### What you have to do:
Convert the rows into a JSON list of strings with one string per line, beginning at the line that contains "Where should I" and ending at the end of the rows. Omit blank lines and leave the pictures out of the answer.

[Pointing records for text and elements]
::::
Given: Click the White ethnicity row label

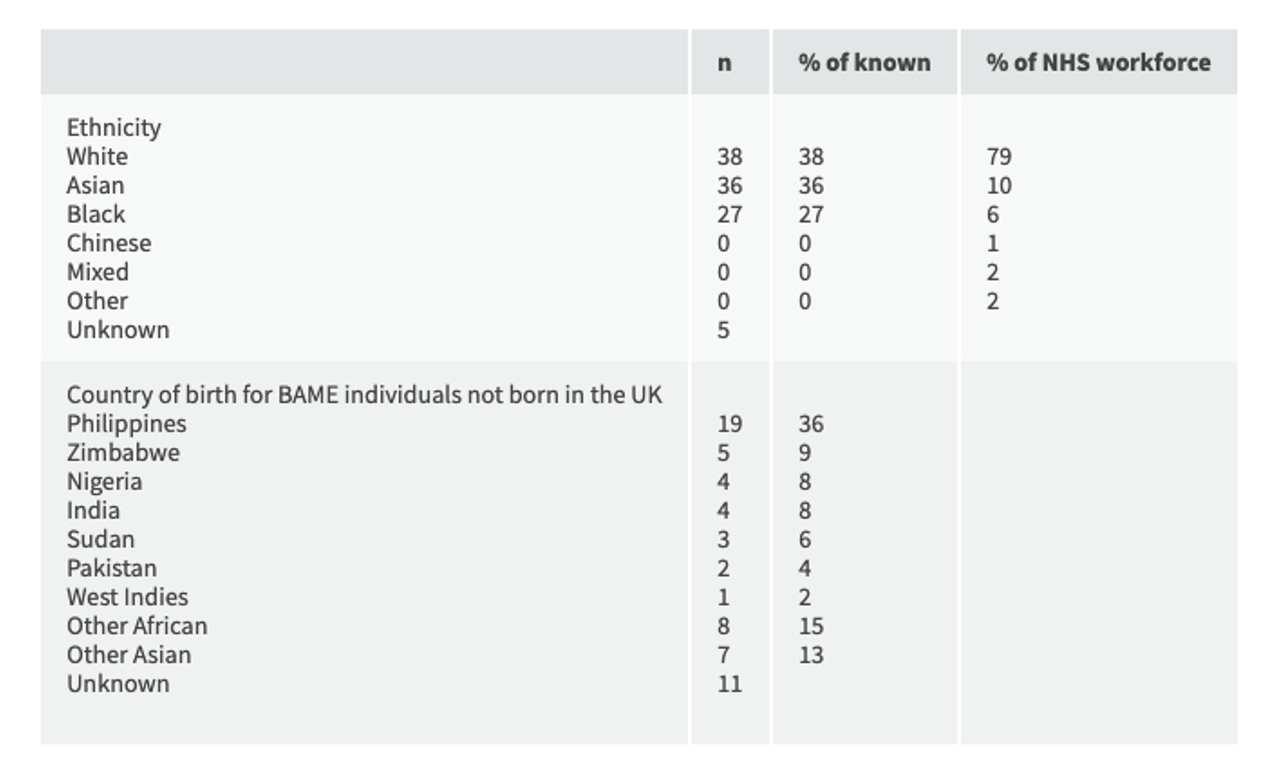Looking at the screenshot, I should 97,157.
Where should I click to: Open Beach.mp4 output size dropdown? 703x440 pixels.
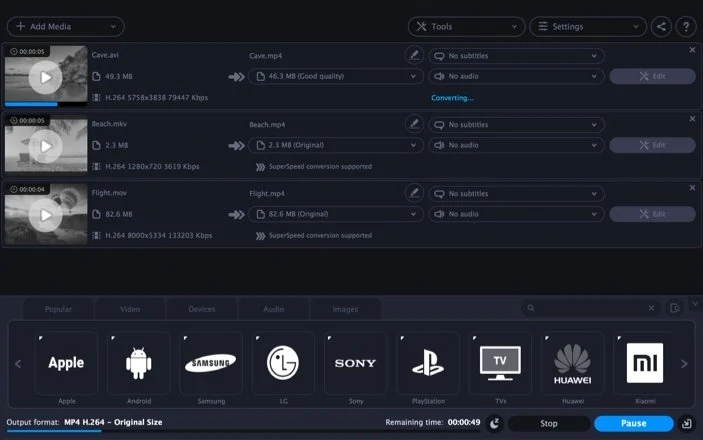(337, 145)
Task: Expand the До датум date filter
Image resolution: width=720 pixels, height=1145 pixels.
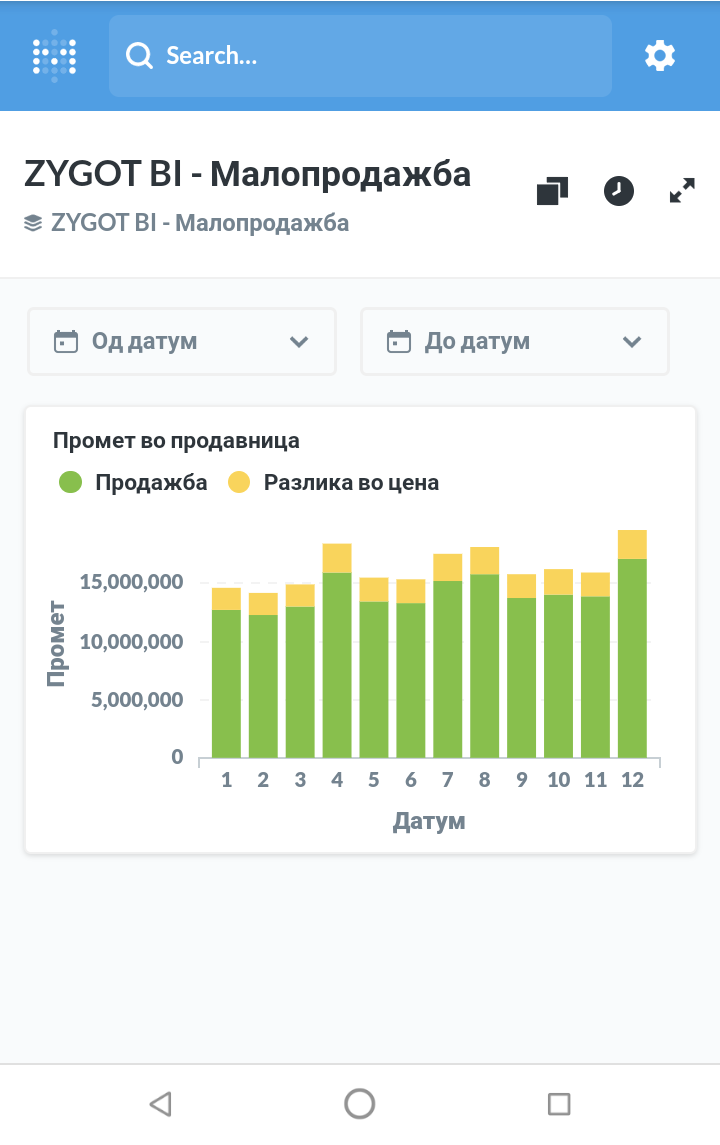Action: click(x=514, y=342)
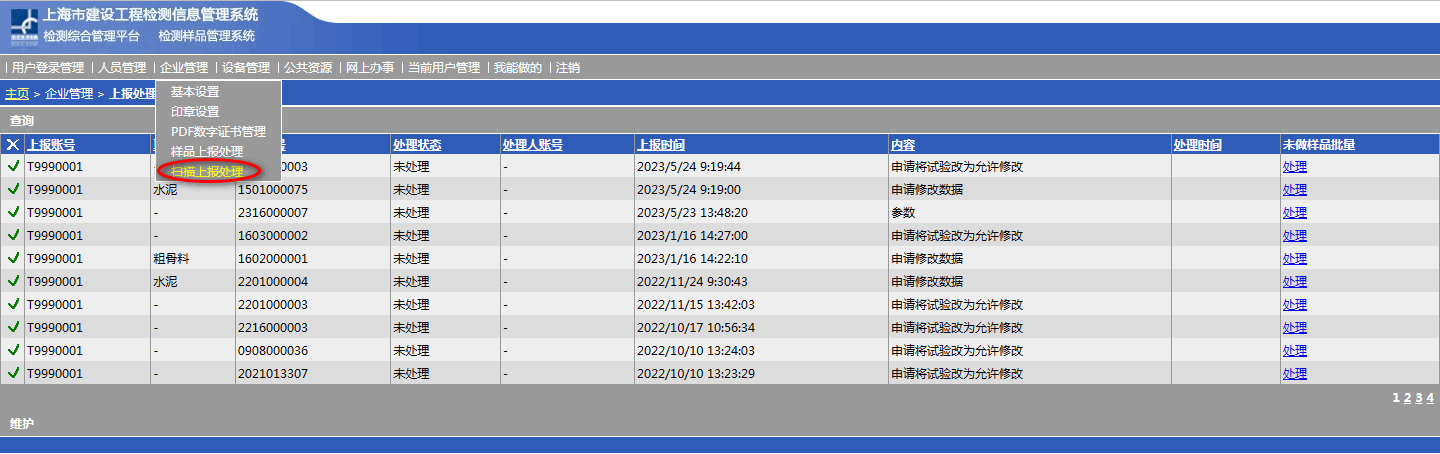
::::
### Finished answer:
[
  "Where should I click to: Open Beach.mp4 output size dropdown? 703x440 pixels.",
  "(337, 145)",
  "Task: Expand the До датум date filter",
  "Image resolution: width=720 pixels, height=1145 pixels.",
  "Action: click(x=514, y=342)"
]